Some entries follow. Reproduce exactly the lines starting at the one with "The image size is (816, 637)." and stopping after the one with "Sort by the Debit column header".

_Data extract_

###

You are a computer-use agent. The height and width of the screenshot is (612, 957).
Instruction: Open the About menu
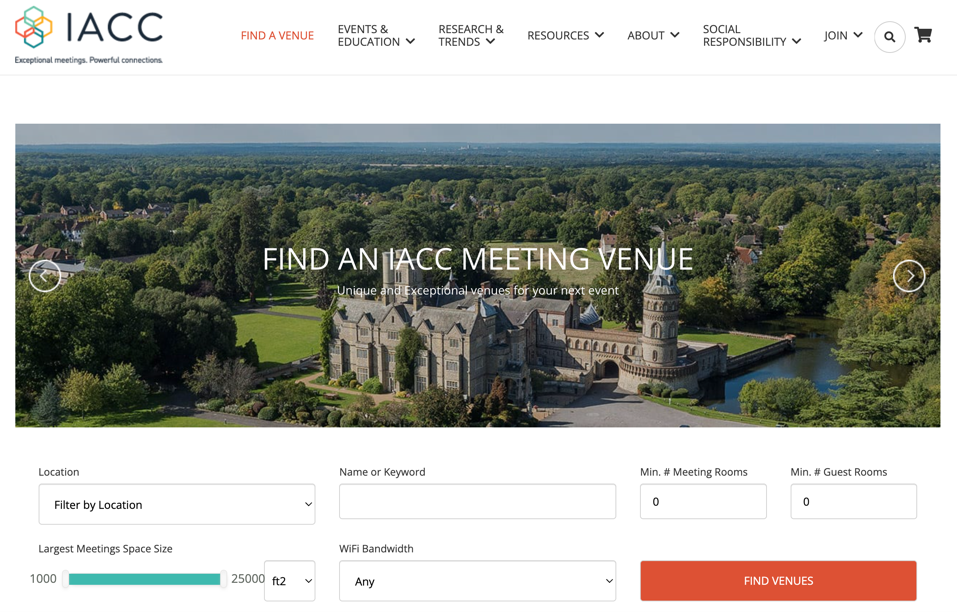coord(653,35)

###

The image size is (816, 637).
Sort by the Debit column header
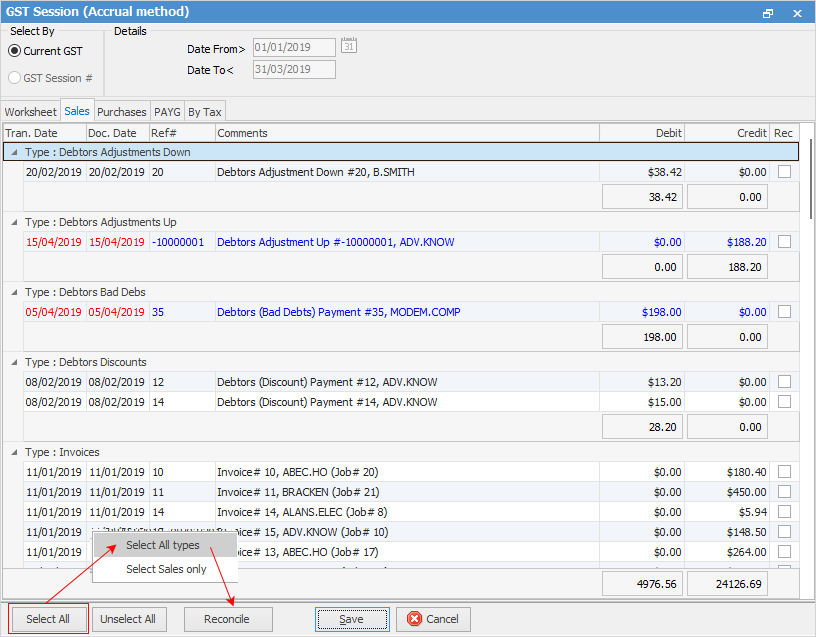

###

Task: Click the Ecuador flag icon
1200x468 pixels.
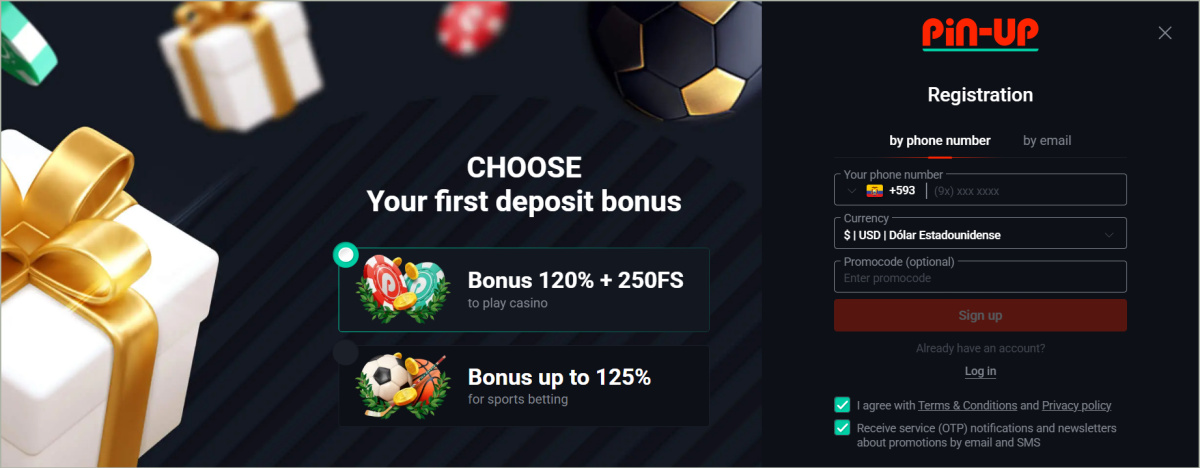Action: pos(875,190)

###

_Answer to this problem_
The image size is (816, 637).
Sort by the Debit column header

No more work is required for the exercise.